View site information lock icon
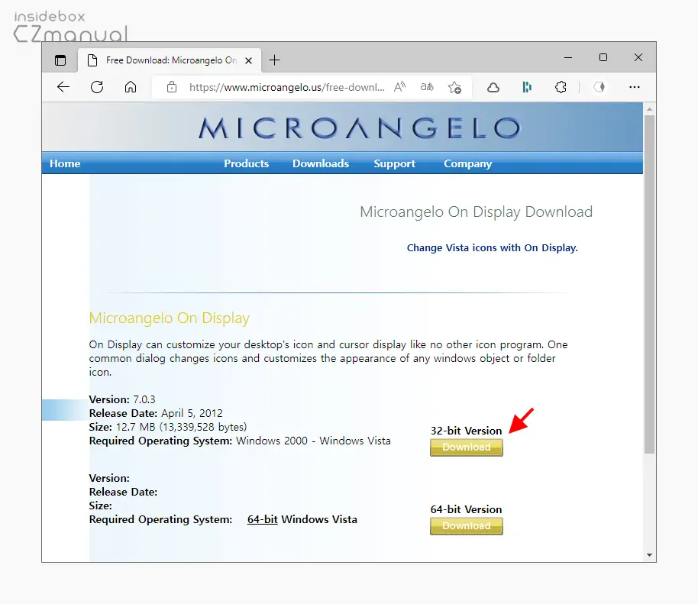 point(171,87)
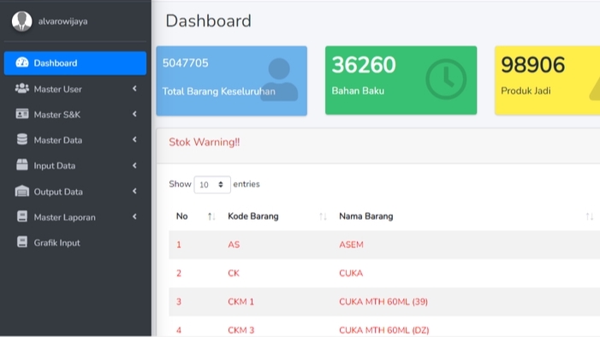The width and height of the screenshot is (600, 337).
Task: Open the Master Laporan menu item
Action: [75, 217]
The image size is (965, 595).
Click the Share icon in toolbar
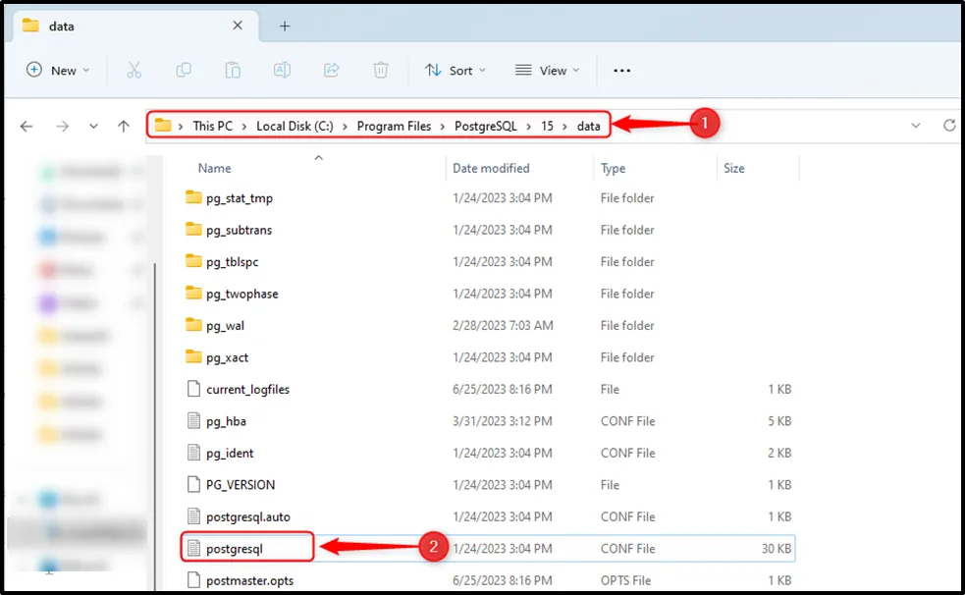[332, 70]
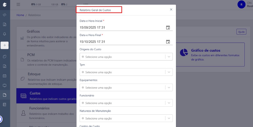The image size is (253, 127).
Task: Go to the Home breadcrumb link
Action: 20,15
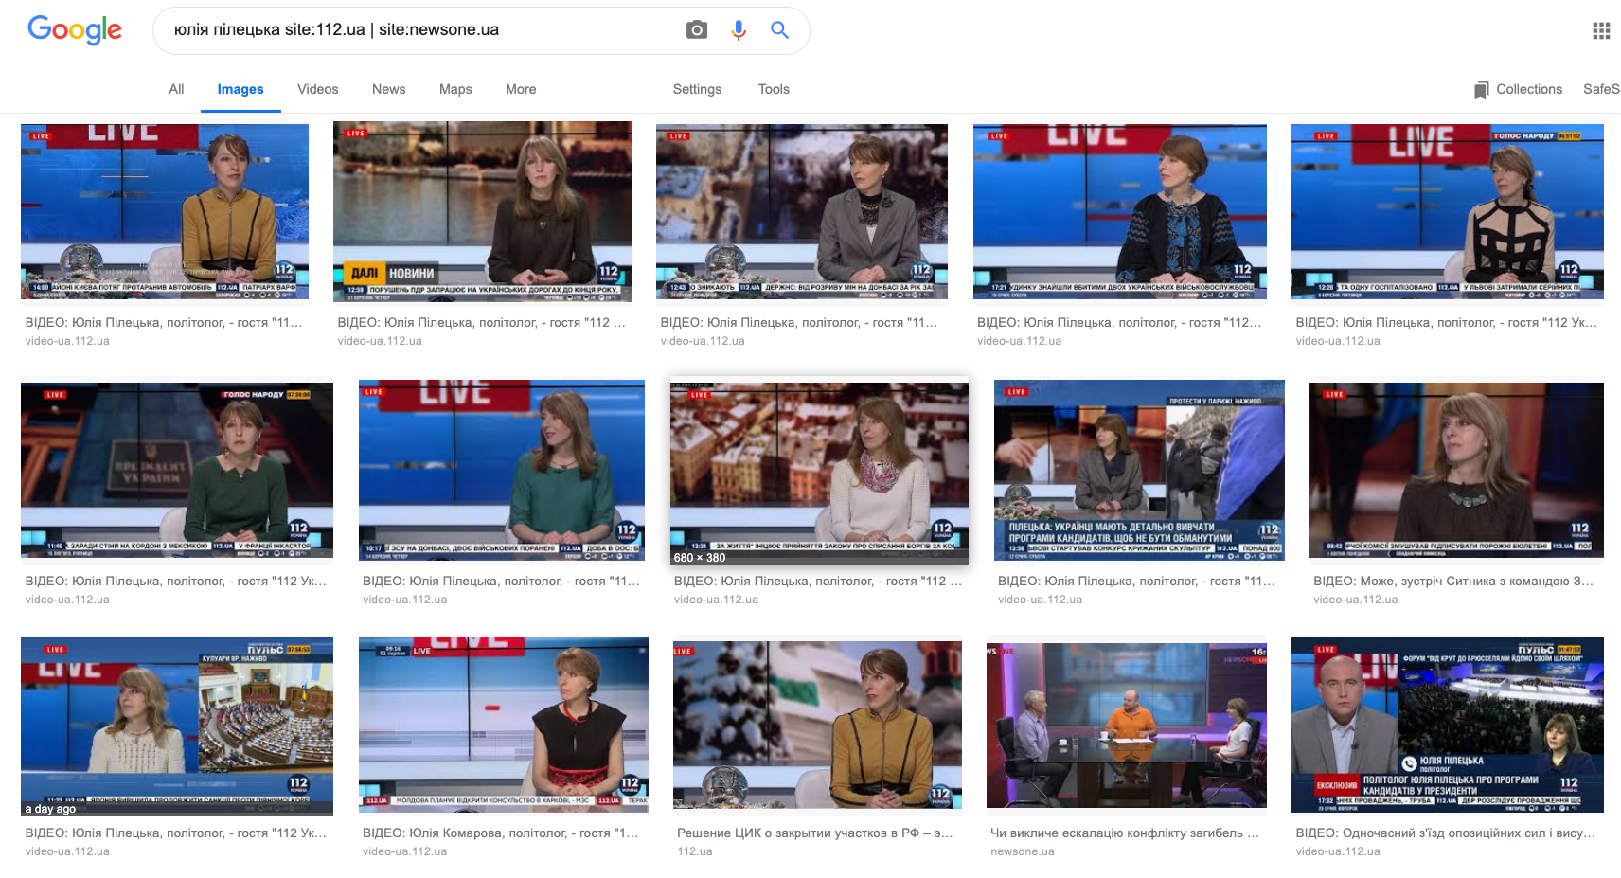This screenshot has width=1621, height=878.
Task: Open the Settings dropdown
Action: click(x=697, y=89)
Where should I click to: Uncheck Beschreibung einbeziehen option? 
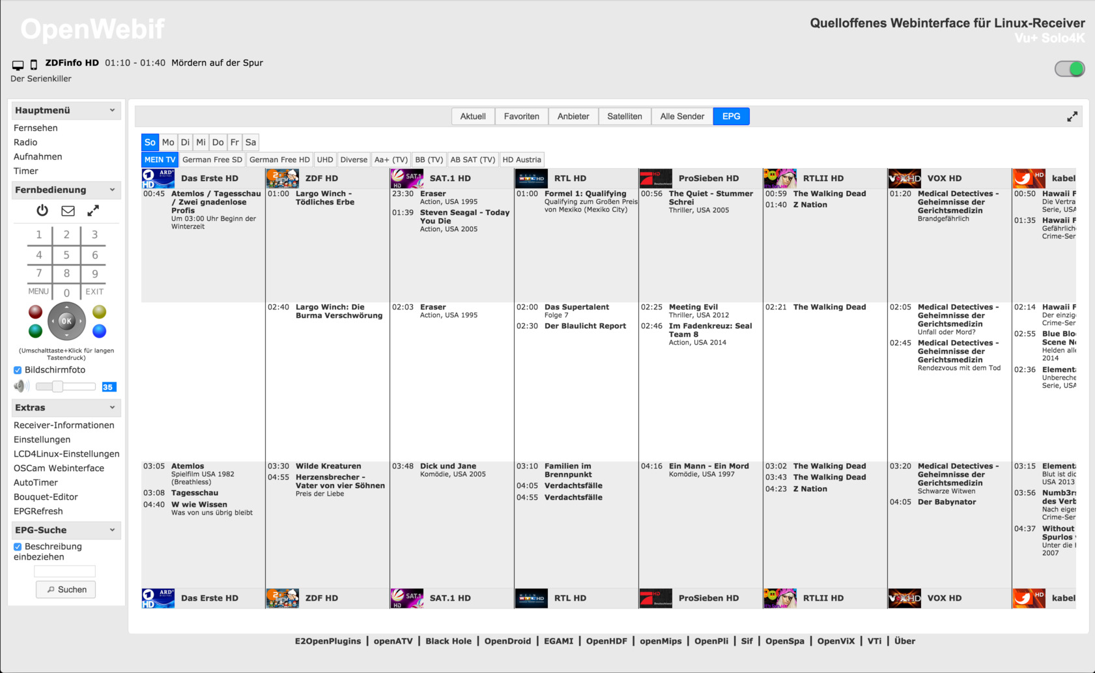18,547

__Task description__: All lines from the one holding "Where should I" through the last line of the material above should be set down exactly, and the pictures should be left out.

__Expected output__:
Where should I click to: Uncheck Beschreibung einbeziehen option? 
18,547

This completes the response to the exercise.